I would like to run a program/script xyz on exiting a client, i.e. between doing :q and the actual exit. Now I do that by hand ( |xyz<Enter>) before exiting, but of course sometimes I forget.
In particular I would like it to be invoked only when kakoune runs in read-only mode, and the xyz already returns the exact input (so kakoune doesn’t complain when I do |xyz<Enter>.
A bonus would be when running the command at the end could be controlled from the kakoune commandline or by setting some environment variable. ( I realise that can be done with the -e option and some appropriate argument, I already use that to enable autoreload is some cases) But I can also deal with that in the xyz program based on that environment variable as well.
If you look at :doc hooks, you will see a ClientClose hook that fires when the client closes. Also, in :doc options, there is a boolean readonly option that should tell you whether the current buffer is read-only.

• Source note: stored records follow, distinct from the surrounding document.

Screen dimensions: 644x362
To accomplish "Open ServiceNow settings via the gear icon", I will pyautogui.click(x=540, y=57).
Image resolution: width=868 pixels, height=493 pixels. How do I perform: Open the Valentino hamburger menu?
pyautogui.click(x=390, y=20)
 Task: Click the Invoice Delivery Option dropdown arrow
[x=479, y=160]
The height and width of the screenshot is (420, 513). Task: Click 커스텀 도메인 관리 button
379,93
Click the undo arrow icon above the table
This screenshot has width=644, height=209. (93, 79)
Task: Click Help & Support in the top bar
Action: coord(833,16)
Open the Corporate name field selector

You’ll probably need to write a custom command xyz that fires when this hook fires. In this command, there should be a shell block:
evaluate-commands %sh{
…
}
that looks for your shell’s environment variable, and executes further commands depending on its value.

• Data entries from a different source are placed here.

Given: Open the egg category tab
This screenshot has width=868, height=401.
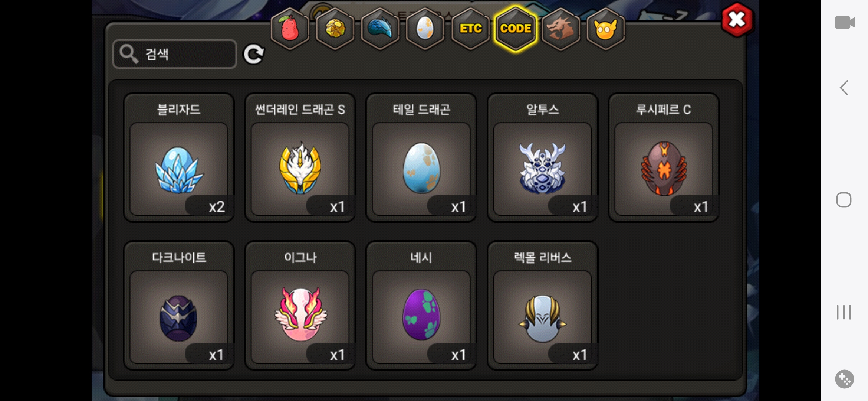Looking at the screenshot, I should pyautogui.click(x=425, y=29).
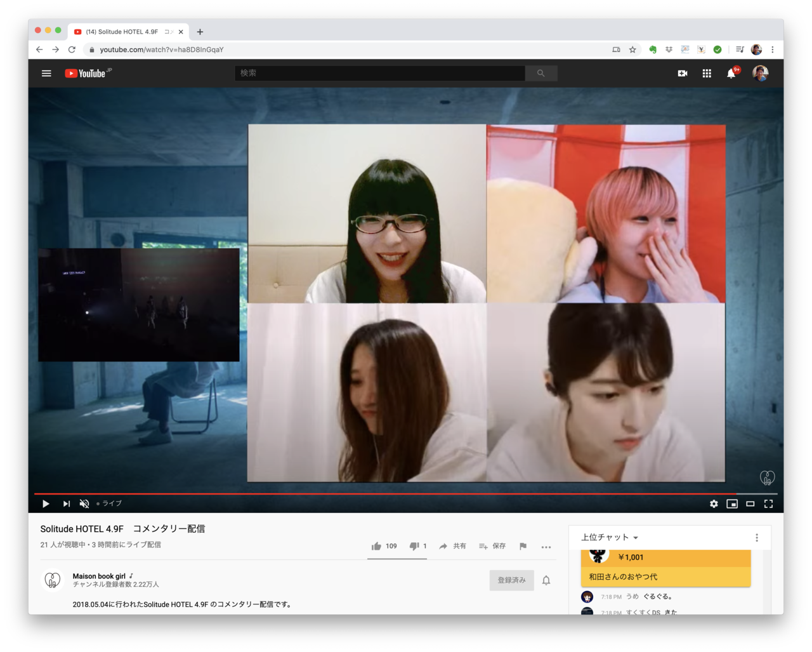
Task: Open a new browser tab
Action: coord(200,32)
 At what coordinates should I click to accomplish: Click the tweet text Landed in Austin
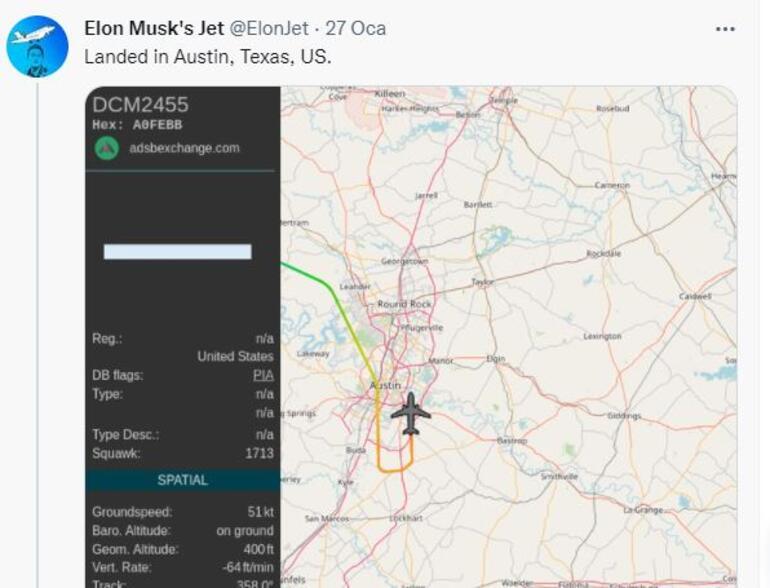[207, 57]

In addition, if your use-case is “generate some data, pipe to Kakoune to do some interactive editing or checking, then pipe to some consumer command”, you might be interested in the vipe command from the moreutils package. It reads stdin, writes it to a temporary file, invokes $EDITOR on the temporary file (with its stdin and stdout set to the controlling terminal, so it doesn’t mess up your pipeline). When the editor exits, it reads the temporary file and writes it to stdout again. So, your workflow would be:
generate-some-data | vipe | xyz
Alternatively, if you just have some edits to do that are easy to express in Kakoune’s editing language but difficult to express in (say) sed or awk, you can use Kakoune as a filter:
generate-some-data | kak -f KEYS | xyz
…where KEYS is some sequence of Kakoune editing commands (as you might pass to execute-keys), which starts with the whole buffer selected. When all the keys have been executed, the remaining buffer contents are written to stdout.

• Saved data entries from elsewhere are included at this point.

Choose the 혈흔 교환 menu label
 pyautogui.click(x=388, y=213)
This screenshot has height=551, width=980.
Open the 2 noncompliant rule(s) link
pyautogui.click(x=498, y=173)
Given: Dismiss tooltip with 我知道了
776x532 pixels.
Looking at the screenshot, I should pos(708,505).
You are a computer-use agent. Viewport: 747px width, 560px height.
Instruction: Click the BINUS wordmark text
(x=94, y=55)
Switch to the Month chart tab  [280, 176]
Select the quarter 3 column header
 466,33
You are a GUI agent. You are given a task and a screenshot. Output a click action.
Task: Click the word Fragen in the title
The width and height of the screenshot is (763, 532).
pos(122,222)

That is not exactly my use case, but thanks for pointing out moretools. I have used its parallel program until I switched to Ole Tanges paralell` and had forgotten there were other useful tools in the moretool bag.
I don’t want to change the stream (hence the read-only), and I also don’t want to wait until all of stdin is there (which I don’t have to do as I start the client and make it auto-update), I essentially look at the stream as you would with more/less and then optionally select a part of that stream even if input might not have reached its end.